- Democracia e eleições
Hoje é muito comum falar de “qualidade de democracia”. Tal conceito parte de dois pressupostos fundamentais: que as democracias não são todas iguais, tendo estágios de desenvolvimento diferentes, traduzindo-se em graus diferentes de qualidade; e, que é possível mensurar essa qualidade.
Na verdade, se atendermos aos dados da Freedom House, poderemos observar que, se em 1990 tínhamos 69 países considerados por essa organização como democráticos, num total de 167, já em 2015 os países democráticos tinham passado para 125, num total de 195 (o que daria um incremento percentual de 23% nas democracias mundiais). Porém, desde 2015 até à atualidade, a mesma Freedom House, tem observado um declínio do que se chama “liberdade global”, com o aumento dos países considerados “parcialmente livres”.
Morlino[1] designa estes regimes de “híbridos”, em que junto às instituições, formalmente, democráticas coexistem práticas autoritárias em que, fundamentalmente, se procura diminuir a capacidade das oposições de chegarem ao poder político, manietando-as de diversas maneiras, mas sempre com o objetivo de impedir a alternância do poder político.
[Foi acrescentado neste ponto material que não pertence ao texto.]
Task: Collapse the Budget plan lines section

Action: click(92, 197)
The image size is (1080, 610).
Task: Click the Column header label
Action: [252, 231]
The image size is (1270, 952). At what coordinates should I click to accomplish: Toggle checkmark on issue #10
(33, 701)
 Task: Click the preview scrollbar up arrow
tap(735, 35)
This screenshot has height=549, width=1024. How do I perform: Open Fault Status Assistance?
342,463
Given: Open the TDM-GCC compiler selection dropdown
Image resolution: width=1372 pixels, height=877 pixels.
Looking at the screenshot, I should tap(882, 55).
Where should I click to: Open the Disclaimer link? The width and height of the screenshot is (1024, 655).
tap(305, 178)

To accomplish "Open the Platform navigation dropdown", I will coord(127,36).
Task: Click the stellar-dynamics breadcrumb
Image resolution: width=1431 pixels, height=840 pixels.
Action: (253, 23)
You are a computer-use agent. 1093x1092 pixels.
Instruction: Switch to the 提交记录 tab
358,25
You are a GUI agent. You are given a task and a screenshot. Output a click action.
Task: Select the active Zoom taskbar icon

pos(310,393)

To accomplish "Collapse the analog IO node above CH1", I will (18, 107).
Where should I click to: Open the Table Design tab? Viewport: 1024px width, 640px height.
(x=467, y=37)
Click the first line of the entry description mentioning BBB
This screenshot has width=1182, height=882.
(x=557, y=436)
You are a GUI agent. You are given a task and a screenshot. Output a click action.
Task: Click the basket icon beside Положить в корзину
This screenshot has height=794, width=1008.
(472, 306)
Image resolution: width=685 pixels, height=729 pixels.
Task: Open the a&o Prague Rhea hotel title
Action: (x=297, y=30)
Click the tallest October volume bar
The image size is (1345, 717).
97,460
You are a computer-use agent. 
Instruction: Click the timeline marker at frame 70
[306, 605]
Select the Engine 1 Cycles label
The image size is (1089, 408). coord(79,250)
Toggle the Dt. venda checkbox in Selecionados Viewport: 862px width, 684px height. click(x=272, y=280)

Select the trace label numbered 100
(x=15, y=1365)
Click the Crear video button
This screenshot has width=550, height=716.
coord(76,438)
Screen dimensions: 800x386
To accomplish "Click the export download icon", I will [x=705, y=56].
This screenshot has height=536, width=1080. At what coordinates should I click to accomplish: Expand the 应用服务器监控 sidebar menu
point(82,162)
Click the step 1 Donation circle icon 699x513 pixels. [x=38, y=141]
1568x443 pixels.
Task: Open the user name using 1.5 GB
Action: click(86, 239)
Evidente, que para aprofundarmos estas questões teríamos antes que nos dedicar à definição do que é democracia, algo que está notoriamente, fora do âmbito desta exposição. No entanto, poderemos aqui entender a democracia total como um ideal a alcançar, que nunca está plenamente realizado e que se mantém como uma meta a atingir.
A democracia moderna aparece indissociavelmente ligada à questão da representação, e se podermos enveredar por uma definição de democracia como a de Schumpeter, que a diz como, simplesmente, um método de escolha de cargos entre as elites que se mostrem disponíveis para serem eleitas, assim pode-se articular com uma visão menos enfática na escolha dos cargos políticos.
De fato, alguns autores pensam que existe uma ideia errada, que dá uma preponderância exagerada às eleições, nos processos democráticos. É que uma democracia não se mede apenas pela qualidade do processo eleitoral, mas por um conjunto de fatores vários que terão que concorrer. É nesta linha que Robert Dahl, na sua conhecida obra “Poliarquia: participação e oposição”[2], afirma que, a par das eleições, existem outras condições para que exista uma democracia real (como por exemplo, a liberdade de informação, cidadania real, liberdade de reunião, etc.).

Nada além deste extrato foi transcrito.